TASK DIRECTIONS = Print exactly what the entries say, line by line, from the first line down to the one with "Task: Open Export to Graph dropdown arrow", inclusive.

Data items
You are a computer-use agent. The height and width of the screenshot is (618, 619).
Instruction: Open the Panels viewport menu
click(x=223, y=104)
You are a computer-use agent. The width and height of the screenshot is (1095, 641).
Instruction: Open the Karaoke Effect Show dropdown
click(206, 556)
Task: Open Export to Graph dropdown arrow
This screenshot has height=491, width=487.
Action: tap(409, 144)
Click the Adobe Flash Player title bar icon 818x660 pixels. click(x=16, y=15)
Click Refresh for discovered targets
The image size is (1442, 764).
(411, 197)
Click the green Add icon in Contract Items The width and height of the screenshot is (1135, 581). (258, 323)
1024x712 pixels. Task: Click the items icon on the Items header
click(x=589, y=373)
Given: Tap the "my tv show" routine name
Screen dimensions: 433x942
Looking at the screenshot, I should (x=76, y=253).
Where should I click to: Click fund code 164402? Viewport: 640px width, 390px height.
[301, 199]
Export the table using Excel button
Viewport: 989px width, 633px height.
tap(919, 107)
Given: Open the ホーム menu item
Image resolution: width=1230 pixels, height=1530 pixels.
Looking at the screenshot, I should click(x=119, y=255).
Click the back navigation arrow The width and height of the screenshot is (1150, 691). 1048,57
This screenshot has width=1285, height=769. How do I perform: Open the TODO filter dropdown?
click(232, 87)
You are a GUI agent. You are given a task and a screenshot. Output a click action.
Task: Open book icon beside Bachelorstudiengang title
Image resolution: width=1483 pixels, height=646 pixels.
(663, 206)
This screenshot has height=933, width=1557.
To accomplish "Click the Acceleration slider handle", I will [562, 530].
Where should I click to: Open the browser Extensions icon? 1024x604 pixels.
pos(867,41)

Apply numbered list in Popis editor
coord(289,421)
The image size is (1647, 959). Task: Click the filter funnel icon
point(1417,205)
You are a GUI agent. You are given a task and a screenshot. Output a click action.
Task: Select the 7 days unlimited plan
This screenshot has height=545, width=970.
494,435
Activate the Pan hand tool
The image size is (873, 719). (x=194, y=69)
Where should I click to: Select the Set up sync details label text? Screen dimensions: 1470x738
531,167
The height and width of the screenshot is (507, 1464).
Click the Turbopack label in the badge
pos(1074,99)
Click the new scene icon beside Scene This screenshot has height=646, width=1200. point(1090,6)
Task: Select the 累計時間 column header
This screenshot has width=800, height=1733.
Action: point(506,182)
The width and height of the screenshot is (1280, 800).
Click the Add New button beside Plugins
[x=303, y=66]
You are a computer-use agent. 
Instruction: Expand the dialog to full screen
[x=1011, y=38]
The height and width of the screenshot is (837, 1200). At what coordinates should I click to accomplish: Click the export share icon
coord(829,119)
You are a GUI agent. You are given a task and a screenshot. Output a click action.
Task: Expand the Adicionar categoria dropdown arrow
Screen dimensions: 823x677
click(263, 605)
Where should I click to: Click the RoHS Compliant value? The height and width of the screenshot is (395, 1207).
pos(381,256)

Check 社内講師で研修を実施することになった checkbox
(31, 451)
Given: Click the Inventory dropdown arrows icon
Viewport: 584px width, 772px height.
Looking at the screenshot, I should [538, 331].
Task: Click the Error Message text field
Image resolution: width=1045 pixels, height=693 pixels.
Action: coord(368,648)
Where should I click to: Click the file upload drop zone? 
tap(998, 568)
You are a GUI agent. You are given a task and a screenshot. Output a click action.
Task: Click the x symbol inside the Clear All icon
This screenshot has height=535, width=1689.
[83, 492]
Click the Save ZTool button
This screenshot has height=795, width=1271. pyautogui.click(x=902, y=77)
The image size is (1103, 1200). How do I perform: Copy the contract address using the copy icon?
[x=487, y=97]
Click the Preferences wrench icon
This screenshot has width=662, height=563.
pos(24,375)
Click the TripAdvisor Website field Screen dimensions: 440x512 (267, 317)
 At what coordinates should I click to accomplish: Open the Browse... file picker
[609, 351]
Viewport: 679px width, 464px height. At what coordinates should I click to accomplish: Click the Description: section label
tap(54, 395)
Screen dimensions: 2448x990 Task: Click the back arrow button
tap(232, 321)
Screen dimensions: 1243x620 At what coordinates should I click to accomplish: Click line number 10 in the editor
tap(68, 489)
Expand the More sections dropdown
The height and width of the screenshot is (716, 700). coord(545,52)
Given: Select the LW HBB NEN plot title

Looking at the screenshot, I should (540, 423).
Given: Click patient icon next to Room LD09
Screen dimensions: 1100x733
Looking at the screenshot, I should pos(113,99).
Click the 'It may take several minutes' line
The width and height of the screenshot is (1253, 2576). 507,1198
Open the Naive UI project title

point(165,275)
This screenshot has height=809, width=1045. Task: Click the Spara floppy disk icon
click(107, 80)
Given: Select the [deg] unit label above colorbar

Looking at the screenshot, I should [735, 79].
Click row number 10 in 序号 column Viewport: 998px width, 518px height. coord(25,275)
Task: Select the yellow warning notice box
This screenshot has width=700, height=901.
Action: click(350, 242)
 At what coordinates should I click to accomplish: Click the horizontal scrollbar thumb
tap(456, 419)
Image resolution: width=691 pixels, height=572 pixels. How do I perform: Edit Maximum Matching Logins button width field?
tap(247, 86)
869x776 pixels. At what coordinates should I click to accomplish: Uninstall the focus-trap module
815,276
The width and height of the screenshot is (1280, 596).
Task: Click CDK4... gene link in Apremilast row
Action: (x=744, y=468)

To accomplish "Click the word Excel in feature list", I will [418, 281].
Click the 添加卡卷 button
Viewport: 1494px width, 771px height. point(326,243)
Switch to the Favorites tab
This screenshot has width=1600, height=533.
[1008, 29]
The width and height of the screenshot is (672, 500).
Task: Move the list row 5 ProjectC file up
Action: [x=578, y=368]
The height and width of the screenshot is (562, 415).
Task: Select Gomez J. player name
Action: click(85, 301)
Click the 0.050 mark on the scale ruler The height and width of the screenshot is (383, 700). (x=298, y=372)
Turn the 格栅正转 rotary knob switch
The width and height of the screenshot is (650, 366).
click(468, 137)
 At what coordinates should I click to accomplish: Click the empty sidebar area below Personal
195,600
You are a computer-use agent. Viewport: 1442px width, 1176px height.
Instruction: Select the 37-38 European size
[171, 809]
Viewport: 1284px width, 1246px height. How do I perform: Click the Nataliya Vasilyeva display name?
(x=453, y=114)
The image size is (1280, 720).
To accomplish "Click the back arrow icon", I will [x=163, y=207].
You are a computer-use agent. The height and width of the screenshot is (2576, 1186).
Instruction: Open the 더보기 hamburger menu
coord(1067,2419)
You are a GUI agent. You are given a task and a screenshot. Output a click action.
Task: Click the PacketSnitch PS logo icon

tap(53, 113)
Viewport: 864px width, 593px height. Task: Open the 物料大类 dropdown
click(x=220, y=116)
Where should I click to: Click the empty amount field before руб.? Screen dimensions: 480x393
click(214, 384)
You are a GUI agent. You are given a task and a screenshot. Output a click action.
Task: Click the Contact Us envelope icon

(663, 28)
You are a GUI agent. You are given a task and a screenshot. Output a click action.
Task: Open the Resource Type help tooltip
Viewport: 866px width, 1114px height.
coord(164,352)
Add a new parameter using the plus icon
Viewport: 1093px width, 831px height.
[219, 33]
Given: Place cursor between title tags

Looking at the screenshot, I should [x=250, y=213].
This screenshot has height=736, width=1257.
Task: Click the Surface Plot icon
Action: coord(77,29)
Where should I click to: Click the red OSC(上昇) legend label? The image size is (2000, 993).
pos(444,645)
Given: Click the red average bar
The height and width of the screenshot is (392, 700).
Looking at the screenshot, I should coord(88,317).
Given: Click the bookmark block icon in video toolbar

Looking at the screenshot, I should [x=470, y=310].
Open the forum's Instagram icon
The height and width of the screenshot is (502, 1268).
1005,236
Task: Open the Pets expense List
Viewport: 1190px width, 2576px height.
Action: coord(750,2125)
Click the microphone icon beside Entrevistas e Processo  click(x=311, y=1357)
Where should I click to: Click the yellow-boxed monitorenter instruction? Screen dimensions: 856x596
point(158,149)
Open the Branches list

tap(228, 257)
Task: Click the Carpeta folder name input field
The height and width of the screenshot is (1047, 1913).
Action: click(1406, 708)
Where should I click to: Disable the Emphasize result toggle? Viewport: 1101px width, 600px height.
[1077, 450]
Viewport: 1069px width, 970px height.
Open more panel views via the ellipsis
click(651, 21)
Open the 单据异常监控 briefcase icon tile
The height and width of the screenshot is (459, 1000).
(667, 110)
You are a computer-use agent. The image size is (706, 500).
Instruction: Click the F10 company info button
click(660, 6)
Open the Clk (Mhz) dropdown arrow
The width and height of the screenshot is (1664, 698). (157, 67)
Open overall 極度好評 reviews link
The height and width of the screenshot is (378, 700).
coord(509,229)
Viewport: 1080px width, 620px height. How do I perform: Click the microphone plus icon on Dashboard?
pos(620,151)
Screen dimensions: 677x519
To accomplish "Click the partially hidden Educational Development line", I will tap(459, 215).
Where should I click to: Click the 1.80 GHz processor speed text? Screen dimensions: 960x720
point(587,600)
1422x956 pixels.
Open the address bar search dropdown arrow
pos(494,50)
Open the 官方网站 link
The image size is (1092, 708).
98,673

OUTPUT OF THE TASK =
You are a computer-use agent. The height and width of the screenshot is (618, 619).
Instruction: Open the Panels viewport menu
click(x=223, y=104)
You are a computer-use agent. The width and height of the screenshot is (1095, 641).
Instruction: Open the Karaoke Effect Show dropdown
click(206, 556)
Task: Open Export to Graph dropdown arrow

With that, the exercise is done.